## Given entries
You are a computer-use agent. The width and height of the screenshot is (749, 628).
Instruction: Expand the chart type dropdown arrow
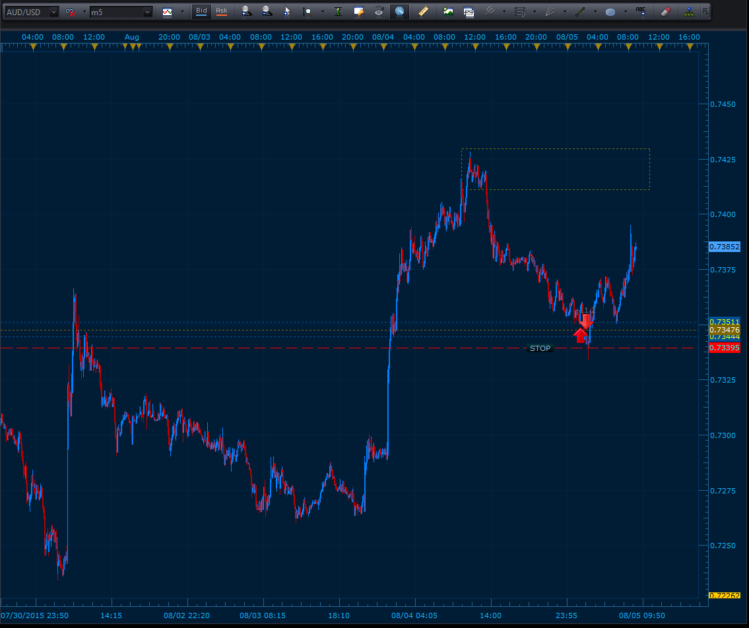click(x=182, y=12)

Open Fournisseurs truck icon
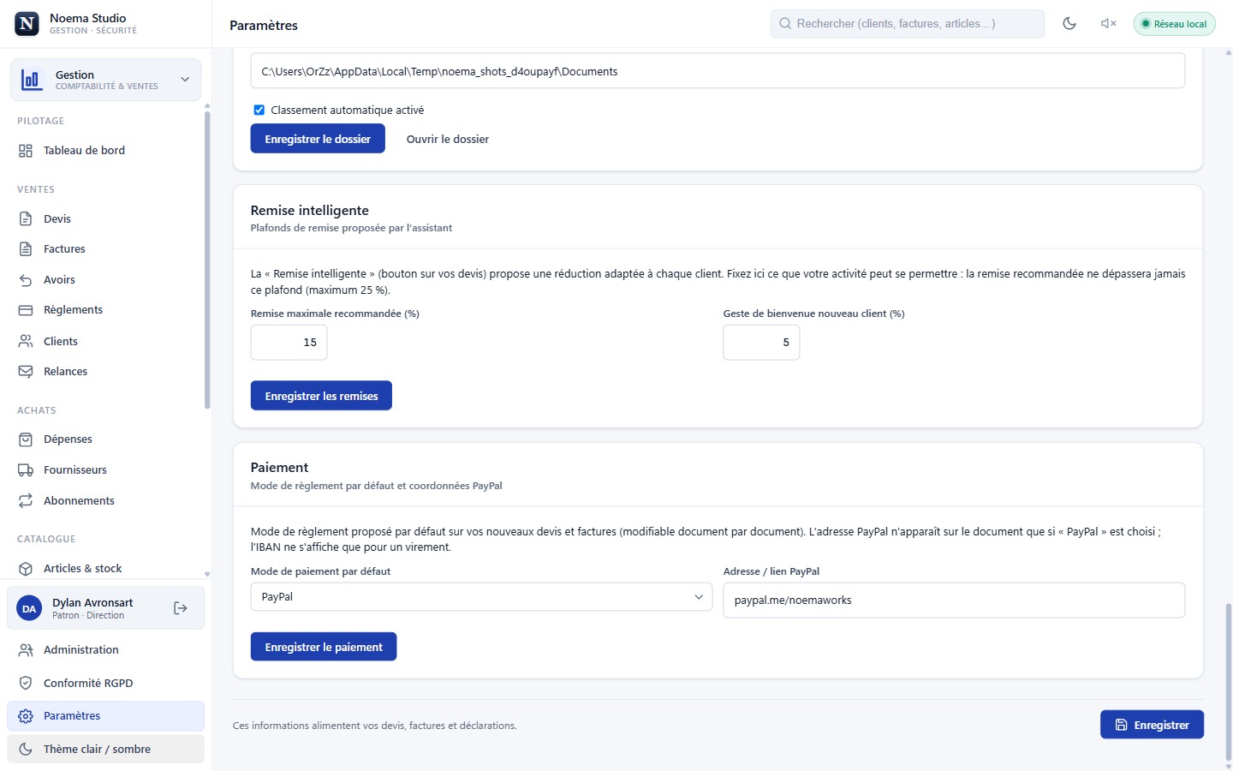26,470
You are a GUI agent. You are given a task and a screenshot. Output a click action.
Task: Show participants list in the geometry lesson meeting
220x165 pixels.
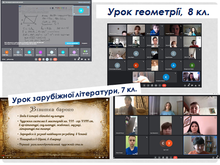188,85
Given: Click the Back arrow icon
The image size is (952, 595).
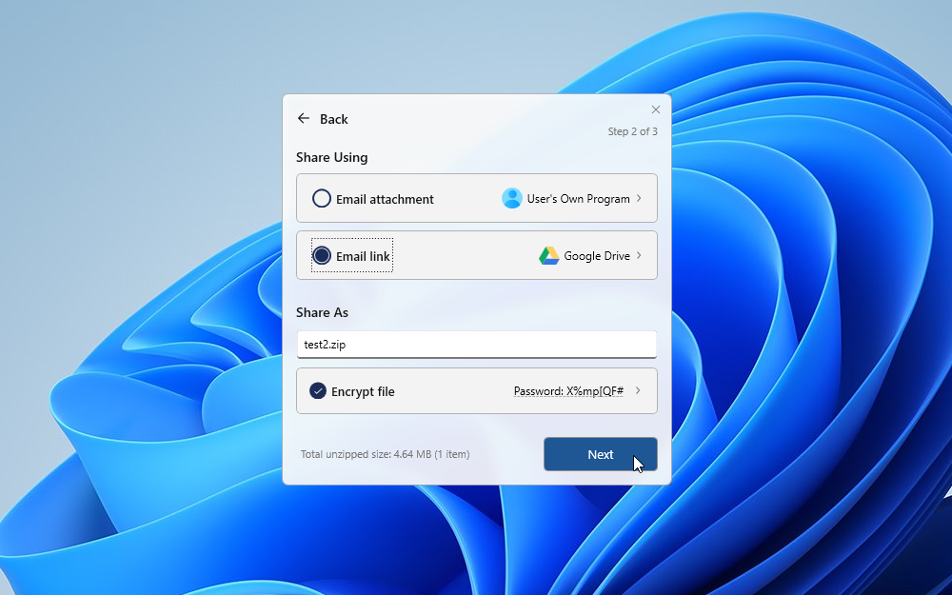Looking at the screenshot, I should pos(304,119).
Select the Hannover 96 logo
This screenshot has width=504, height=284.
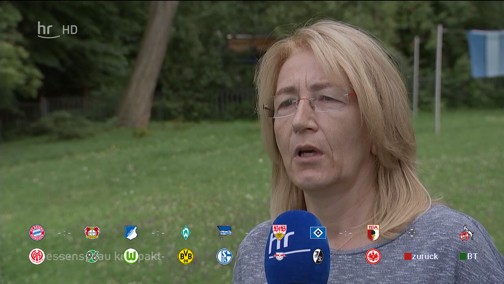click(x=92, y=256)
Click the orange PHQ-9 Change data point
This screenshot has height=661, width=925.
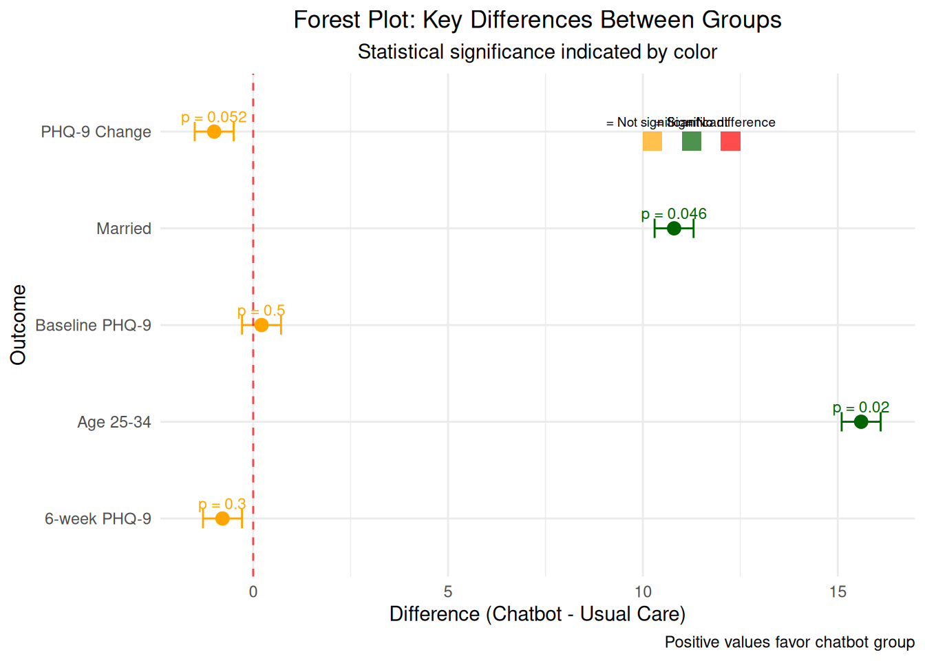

## Exercise
Put every line of the entries above into a Markdown table with the columns "Number" and "Content," skipping blank lines and leaving out the pictures.

## In response
| Number | Content |
|---|---|
| 1 | You are a computer-use agent. The width and height of the screenshot is (749, 628). |
| 2 | Instruction: Expand the chart type dropdown arrow |
| 3 | click(x=182, y=12) |
| 4 | Open Fournisseurs truck icon |
| 5 | 26,470 |
| 6 | You are a GUI agent. You are given a task and a screenshot. Output a click action. |
| 7 | Task: Show participants list in the geometry lesson meeting |
| 8 | 220x165 pixels. |
| 9 | 188,85 |
| 10 | Given: Click the Back arrow icon |
| 11 | The image size is (952, 595). |
| 12 | Looking at the screenshot, I should pos(304,119). |
| 13 | Select the Hannover 96 logo |
| 14 | This screenshot has width=504, height=284. |
| 15 | click(x=92, y=256) |
| 16 | Click the orange PHQ-9 Change data point |
| 17 | This screenshot has height=661, width=925. |